Это было лицо Христины, каким он его видел год тому назад, в последний день своей побывки. Она приходила к Бабетте, и он провожал ее обратно в город. В тот вечер прошла сильная гроза, с мокрых верхушек лип, стоявших вдоль дороги, стекали капли, сыпались на них дождем. Но над темными деревьями сияли луна и яркие звезды. Лицо Христины было озарено трепетным лунным светом, дождевые капли, как роса, блистали на ее волосах и щеках, глубокие глаза искрились. Это было видение, сотканное из росы, звезд и искр; оно было освещено луной. Такой он видел ее перед собой. Пожимая его руку, сна произнесла в тот вечер одно лишь слово:
— Возвращайся!
Это слово провело его сквозь ужасы войны, его волшебная сила сохранила Германа невредимым.
Он подбросил в огонь хвороста, чтобы удержать видение. Хворост затрещал. На еловой ветке вскипали крошечные белые пузырьки пара, и лицо в огне вдруг заволоклось дымом.

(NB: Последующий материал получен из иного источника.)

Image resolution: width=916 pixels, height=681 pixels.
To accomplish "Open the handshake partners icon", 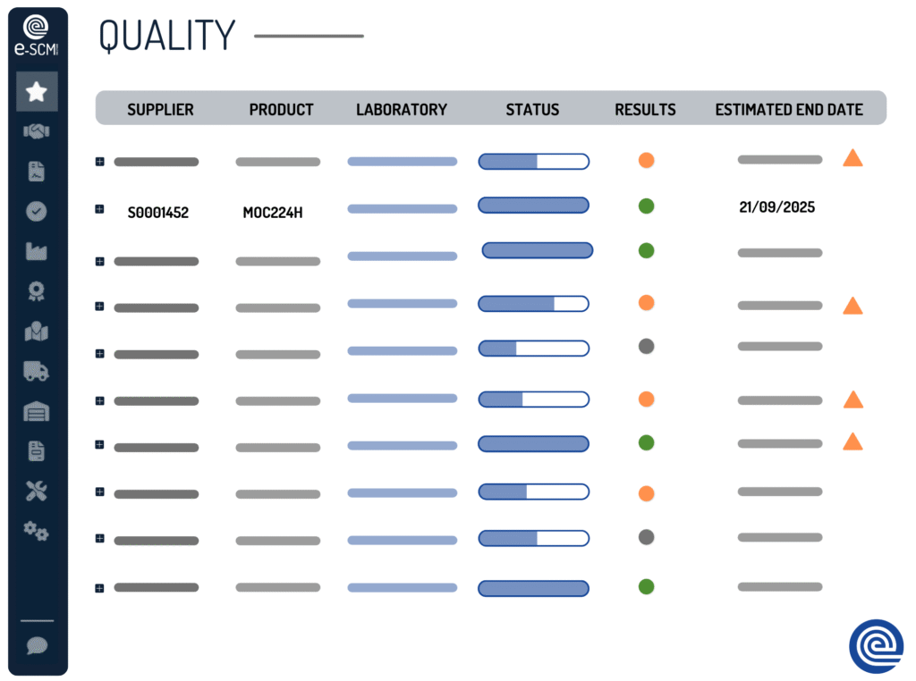I will coord(37,131).
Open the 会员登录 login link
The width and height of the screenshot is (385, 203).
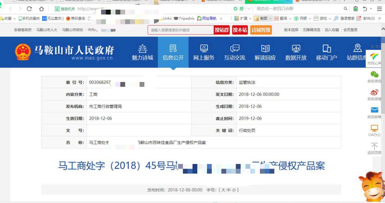point(351,29)
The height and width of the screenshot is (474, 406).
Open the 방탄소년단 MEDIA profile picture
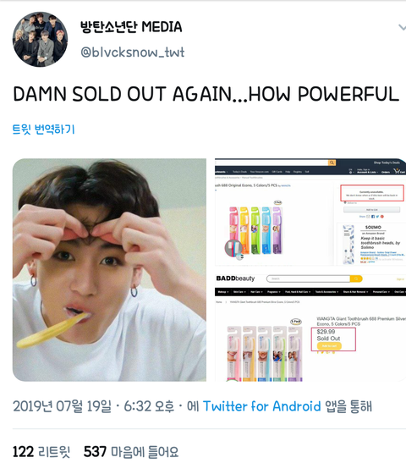pyautogui.click(x=41, y=39)
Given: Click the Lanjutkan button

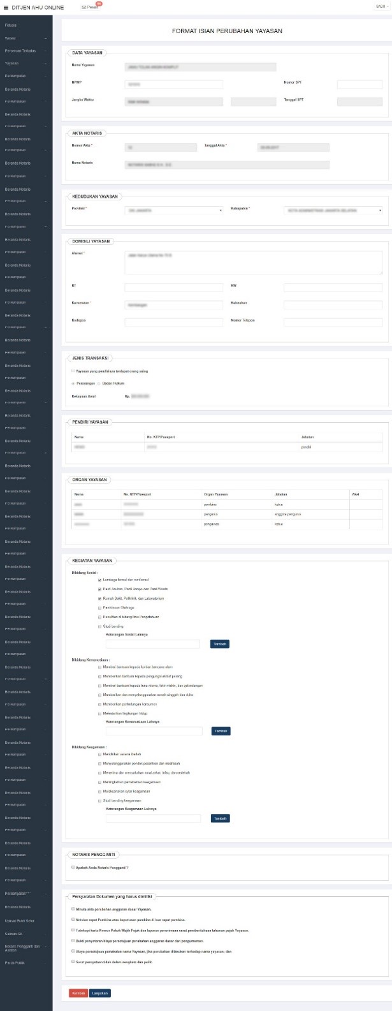Looking at the screenshot, I should click(x=100, y=993).
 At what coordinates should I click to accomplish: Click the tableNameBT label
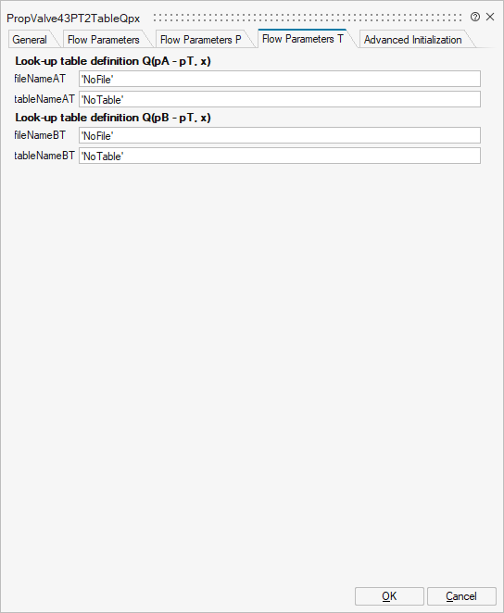44,156
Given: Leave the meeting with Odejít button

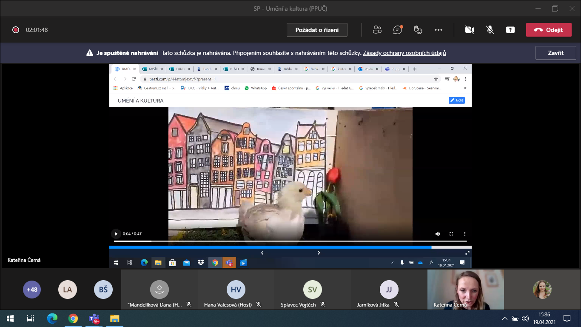Looking at the screenshot, I should point(548,30).
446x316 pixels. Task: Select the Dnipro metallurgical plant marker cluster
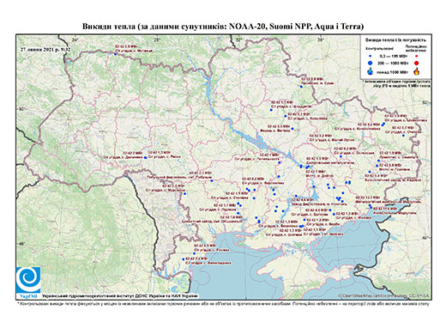pyautogui.click(x=304, y=167)
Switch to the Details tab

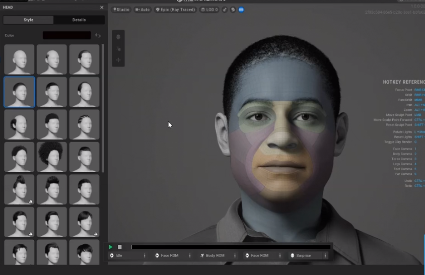click(79, 20)
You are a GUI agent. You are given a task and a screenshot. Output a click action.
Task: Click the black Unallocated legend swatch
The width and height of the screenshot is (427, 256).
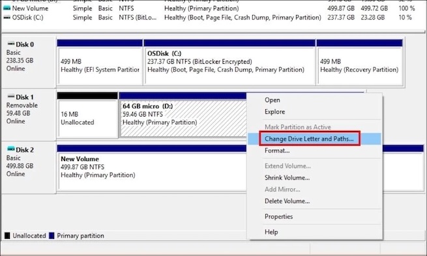pyautogui.click(x=7, y=236)
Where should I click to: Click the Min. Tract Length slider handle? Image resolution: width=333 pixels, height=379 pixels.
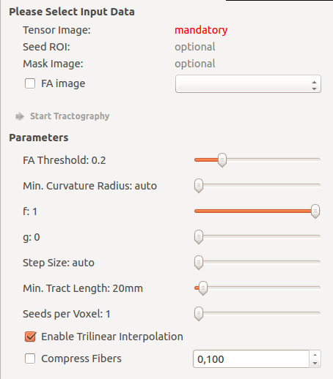pyautogui.click(x=203, y=288)
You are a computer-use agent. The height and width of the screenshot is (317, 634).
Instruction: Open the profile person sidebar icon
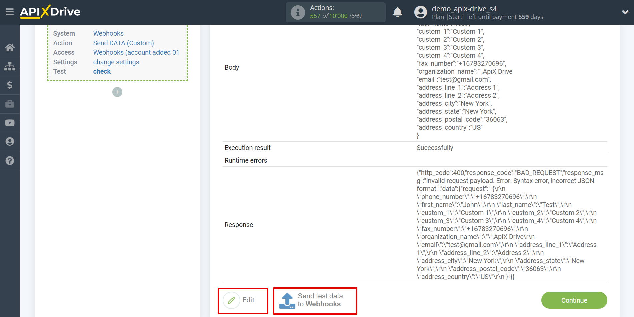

В одну из ночей началась буря, ночь взвыла, лес зашумел, как море в шторм. Треснул подгнивший сук, и слышно было, как он тяжело ударился о землю. Это подул южный ветер. Герман проснулся: он совершенно явственно услышал выстрел тяжелого орудия, стоявшего, по-видимому, очень далеко. Вновь раздался отдаленный глухой гром. Озеро! Лед на озере начал лопаться! Значит, этой бесконечной зиме все-таки приходит конец! Герман прислушался, сердце его громко стучало. Оно было исполнено печали и боязни. «Возвращайся!» Вот он вернулся. Зачем?
Друзья храпели, а он лежал с открытыми горящими глазами, пока не посветлело маленькое оконце. Тогда он поднялся.